Appeal to probability.

Statement that takes something for granted because it would probably be the case (or might be the case).

2

Argument from fallacy.

Assumption that if an argument for some conclusion is fallacious, then the conclusion is false.

3

Base rate fallacy.

Making a probability judgement based on conditional probabilities, without taking into account the effect of prior probabilities.

4

Conjunction fallacy.

Assumption that an outcome simultaneously satisfying multiple conditions is more probable than an outcome satisfying just one of them.

5

Masked-man fallacy.

The substitution of identical designators in a true statement can lead to a false one.

6

Affirming a disjunct.

The statement that A or B; A, therefore not B.

7

Affirming the consequent.

The statement that if A then B; B, therefore A.

8

Denying the antecedent.

The statement that if A then B; not A, therefore not B.

9

Existential fallacy.

An argument that has a universal premise and a particular conclusion.

10

Affirmative conclusion from a negative premise.

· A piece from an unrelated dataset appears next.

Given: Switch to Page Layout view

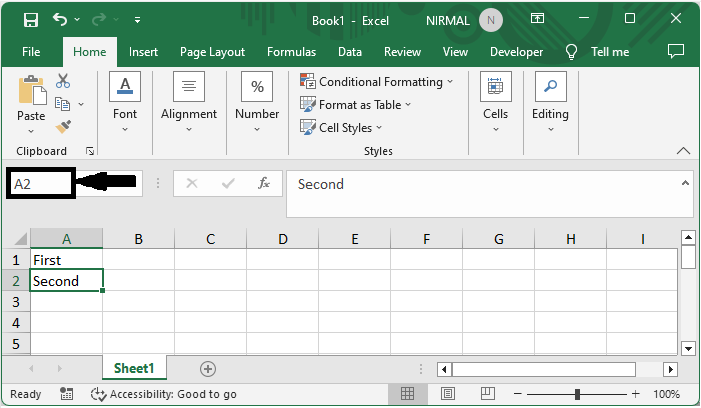Looking at the screenshot, I should (448, 394).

A categorical syllogism has a positive conclusion, but at least one negative premise.

11

Fallacy of exclusive premises.

A categorical syllogism that is invalid because both of its premises are negative.

12

Fallacy of four terms.

A categorical syllogism that has four terms.

13

Illicit major.

A categorical syllogism that is invalid because its major term is not distributed in the major premise but distributed in the conclusion.

14

Illicit minor.

A categorical syllogism that is invalid because its minor term is not distributed in the minor premise but distributed in the conclusion.

15

Negative conclusion from affirmative premises.

A categorical syllogism has a negative conclusion but affirmative premises.

16

Fallacy of the undistributed middle.

The middle term in a categorical syllogism is not distributed.

17

Modal fallacy.

Confusing possibility with necessity.